_Task statement_. Your response should contain exactly the lines running from the one with "Screen dimensions: 720x396" to the end of the data below, both included, and no pictures.

_Information supplied_.
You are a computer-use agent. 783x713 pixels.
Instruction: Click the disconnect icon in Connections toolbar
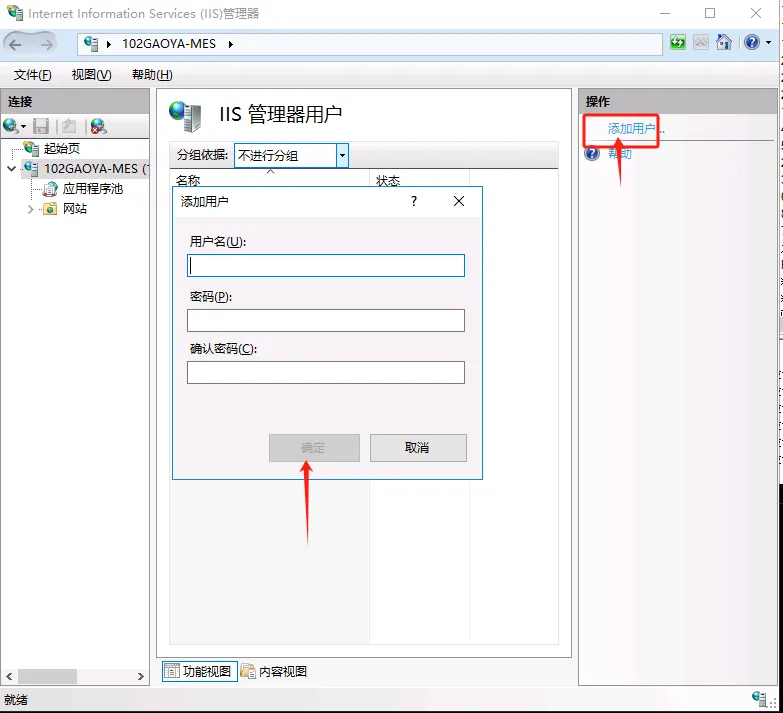click(97, 126)
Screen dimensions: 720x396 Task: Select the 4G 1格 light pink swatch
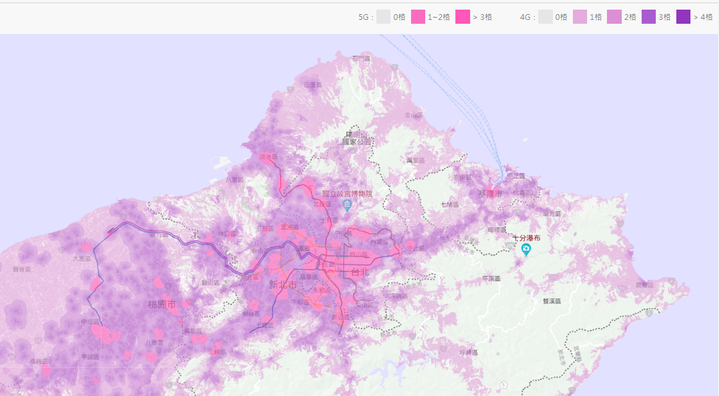point(580,17)
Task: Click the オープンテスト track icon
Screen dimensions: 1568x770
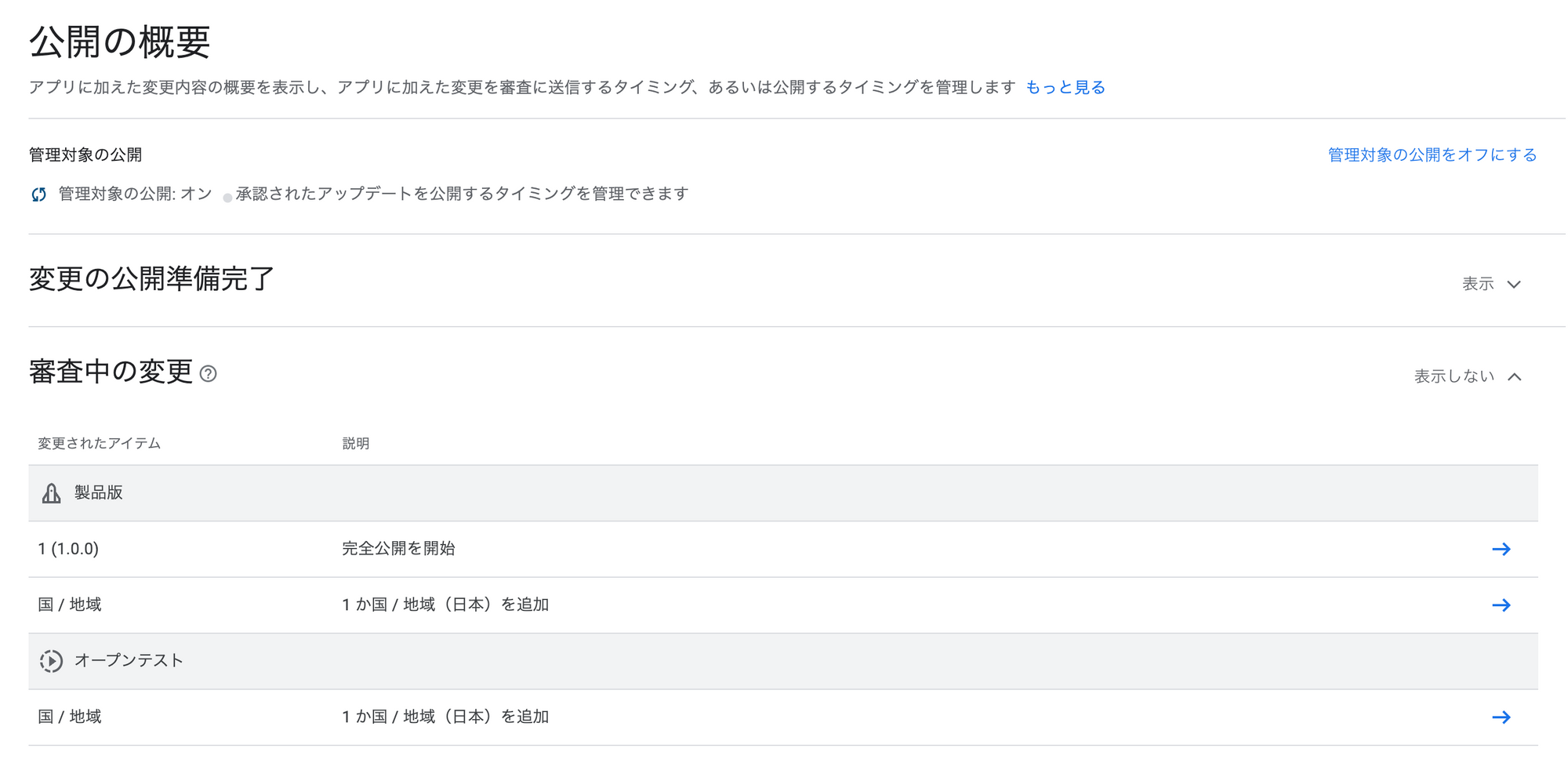Action: [x=51, y=661]
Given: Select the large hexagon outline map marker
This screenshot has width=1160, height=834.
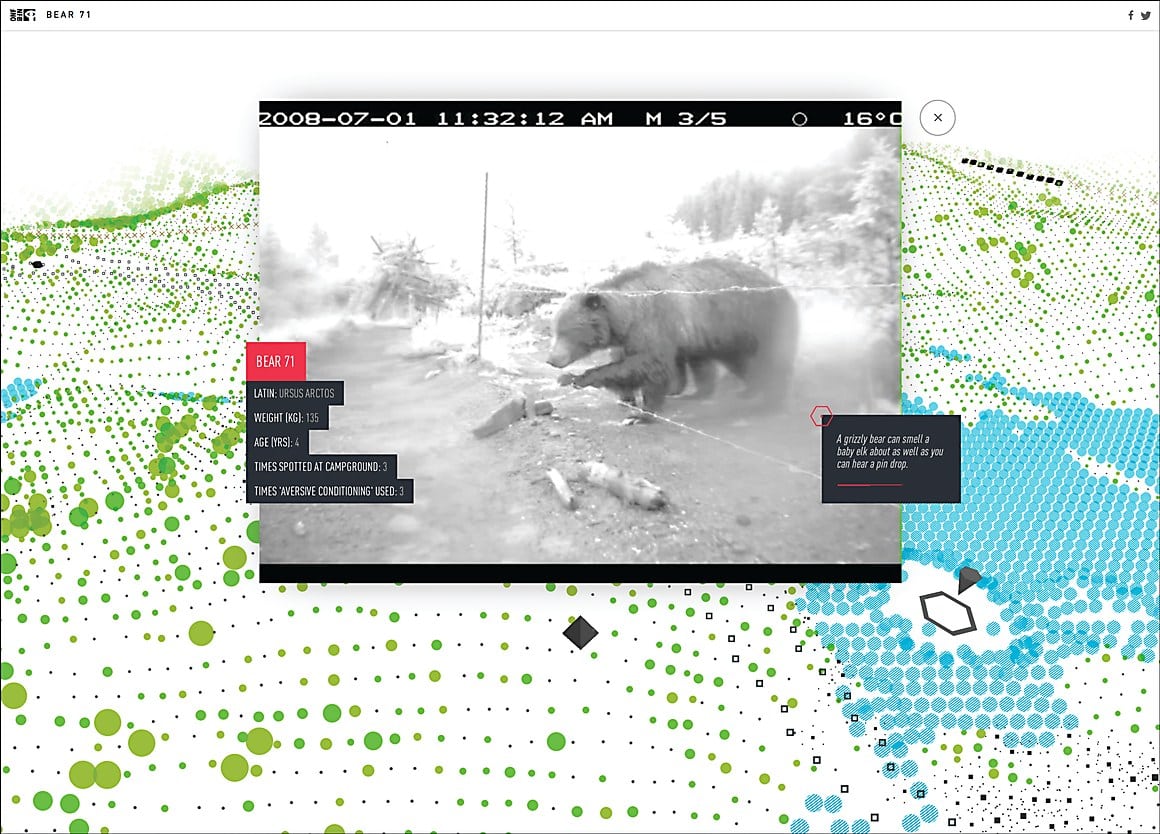Looking at the screenshot, I should click(947, 612).
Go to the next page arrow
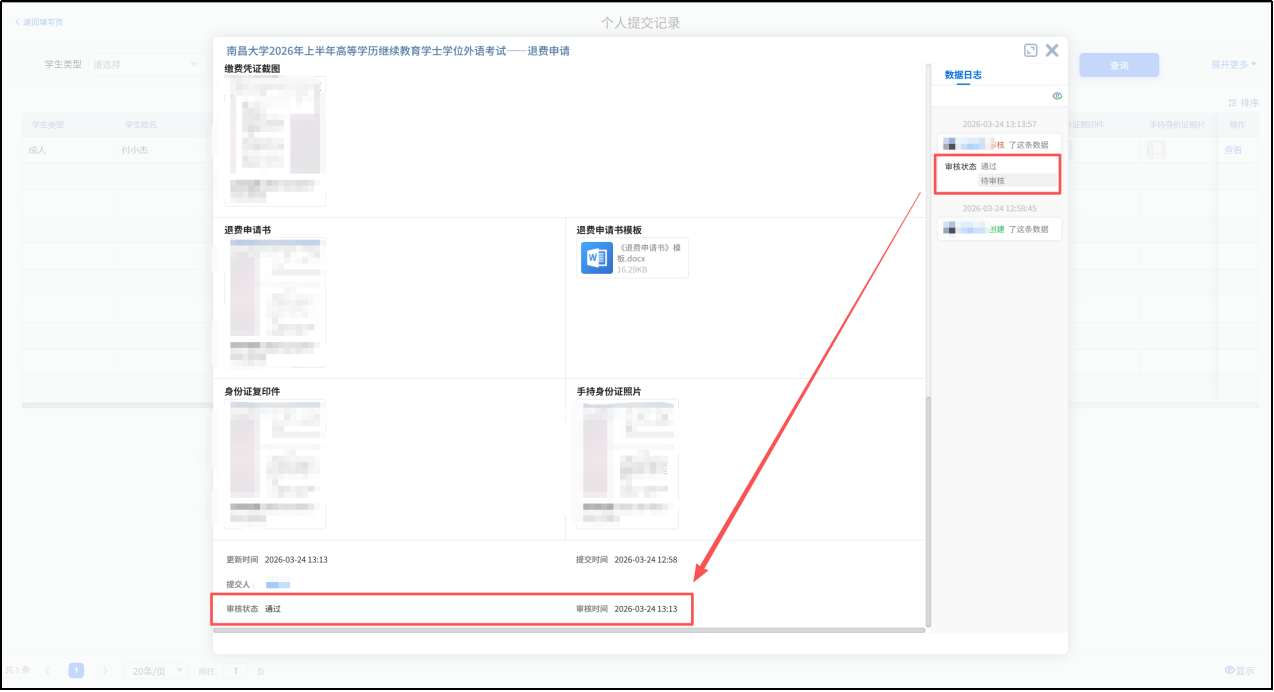Viewport: 1274px width, 692px height. [105, 670]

_Result for this task_.
Screen dimensions: 720x396 Task: Select the 4G 1格 light pink swatch
point(580,17)
Task: Click the オープンテスト track icon
Screen dimensions: 1568x770
Action: [x=51, y=661]
Given: Select the large hexagon outline map marker
This screenshot has width=1160, height=834.
Looking at the screenshot, I should click(947, 612).
Go to the next page arrow
Viewport: 1274px width, 692px height. [105, 670]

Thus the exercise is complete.